Archive for the 'Zhang Yimou' Category

Don’t be stupid, be a schmarty, come and join the Nazi party

Sunday, April 22nd, 2007

One cinema visit this week, marked with a *.

“A film that depicts depravity has to be a depraved film.”

– Tinto Brass

Curse of the Golden Flower (2006) *

So if Hero (2002) is a political film, and House of Flying Daggers (2004) is a love story, then the new film from Zhang Yimou is a family drama. In short, Hamlet with ninjas, and who could fail to love that, eh? In fact, it made me think that one of the real shortcomings of Shakespeare as a dramatist is his failure to deploy a gang of ninjas ascending from the ceiling on ropes at apposite moments in the play. Sounds like a job for the RSC to me.

Salon Kitty (1976)

My week of 70s style Euro depravity begins with this, somewhat alarmingly based on real events. It does seem wildly implausible that the Nazi regime would set up a brothel stocked with loyal party members employed as prostitutes to entice top ranking Nazi officers to verbal indiscretions which were relayed via microphones to a team of eavesdroppers in the basement. And yet they did. And does Tinto Brass take every opportunity to portray this lurid slice of real history in as bizarre and tasteless and exploitative a manner as possible? Oh yes. The sight of twenty naked women disrobing on a stage turns up pretty early, and once past that, you’re kind of prepared for anything, which is just as well. Because it’s simulated sex with midgets and amputees next.

The Damned (1969)

It would seem that the grandfather of the Nazi chic/exploitation vein which ran throughout the 70s is this film directed by Luchino Visconti. The film seems to take place over a longer timescale than it does, but actually it’s only a couple of years from the Reichstag fire in 1933 to the Night of the Long Knives in 1934. This is still plenty of time for a respectable family which owns a steel mill to plummet into chaos and disorder through their embrace of the Nazi regime. It’s Macbeth with swastikas, a moral bloodbath with nobody left standing uncorrupted or dead.

Salò o le 120 giornate di Sodoma (1975)

Meanwhile, in Italy, Pasolini is demonstrating the evils of fascism through the extended metaphor of one of the most notorious books of the Marquis De Sade. Four establishment types round up, imprison, molest, abuse, torture and kill a group of young people made compliant through their own acceptance of the fascist regime that has decided to destroy them because it can. Pasolini uses every distancing device in the directorial book: the film mostly takes place in long shot, there is no characterisation for the victims, and the four establishment types communicate only in sentences of long-winded debate that will be familiar to anyone who’s ever read any of the Marquis’ work. It certainly hasn’t become any easier to watch, but nor would footage shot by a documentary team on location in Camp X-Ray, Guantanamo Bay or Abu Ghraib Prison.

la grande bouffe (1973)

Provided material:
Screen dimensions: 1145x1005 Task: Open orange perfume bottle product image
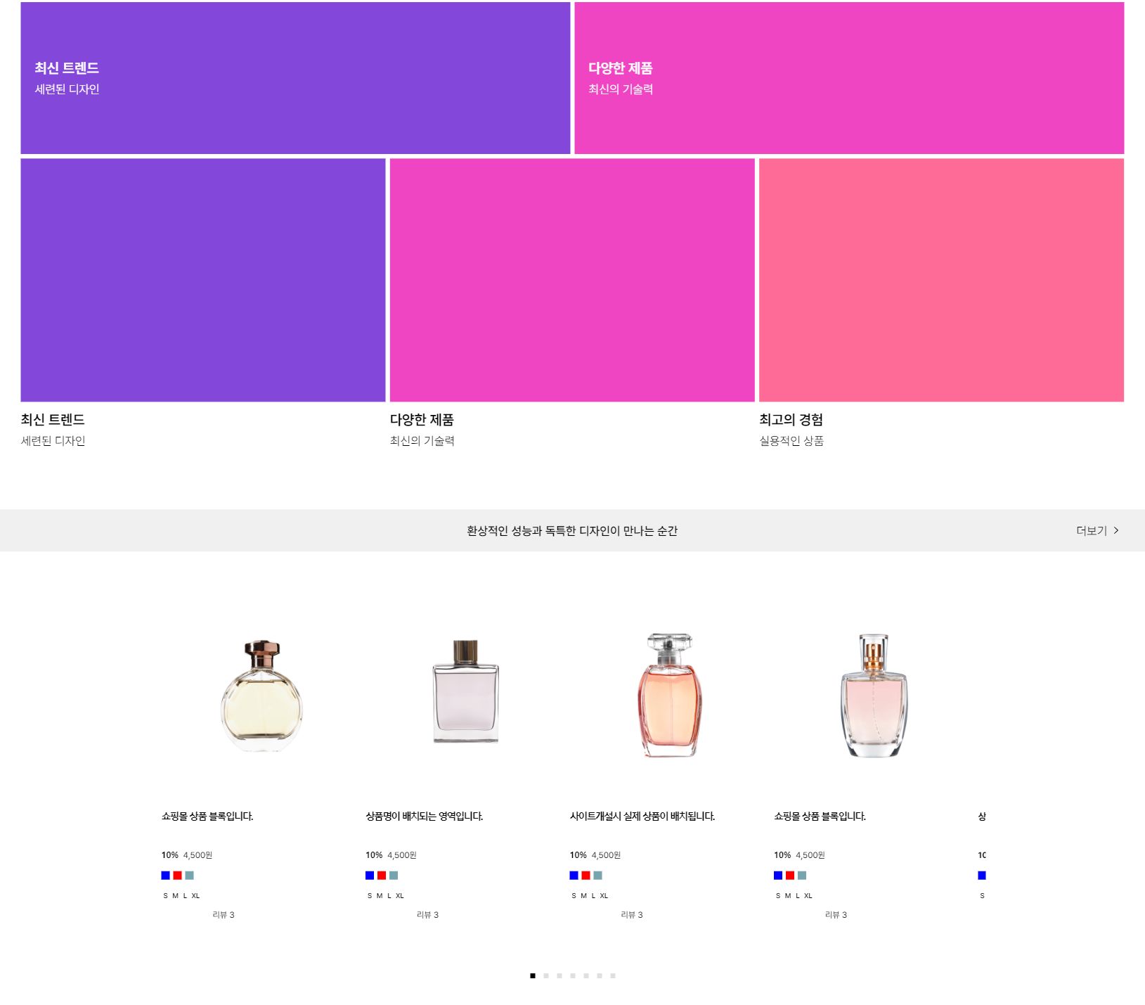pyautogui.click(x=670, y=696)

Job: Echo the film blog post word for word, everything from "One cinema visit" down to "the RSC to me.".

Reply:
One cinema visit this week, marked with a *.

“A film that depicts depravity has to be a depraved film.”

– Tinto Brass

Curse of the Golden Flower (2006) *

So if Hero (2002) is a political film, and House of Flying Daggers (2004) is a love story, then the new film from Zhang Yimou is a family drama. In short, Hamlet with ninjas, and who could fail to love that, eh? In fact, it made me think that one of the real shortcomings of Shakespeare as a dramatist is his failure to deploy a gang of ninjas ascending from the ceiling on ropes at apposite moments in the play. Sounds like a job for the RSC to me.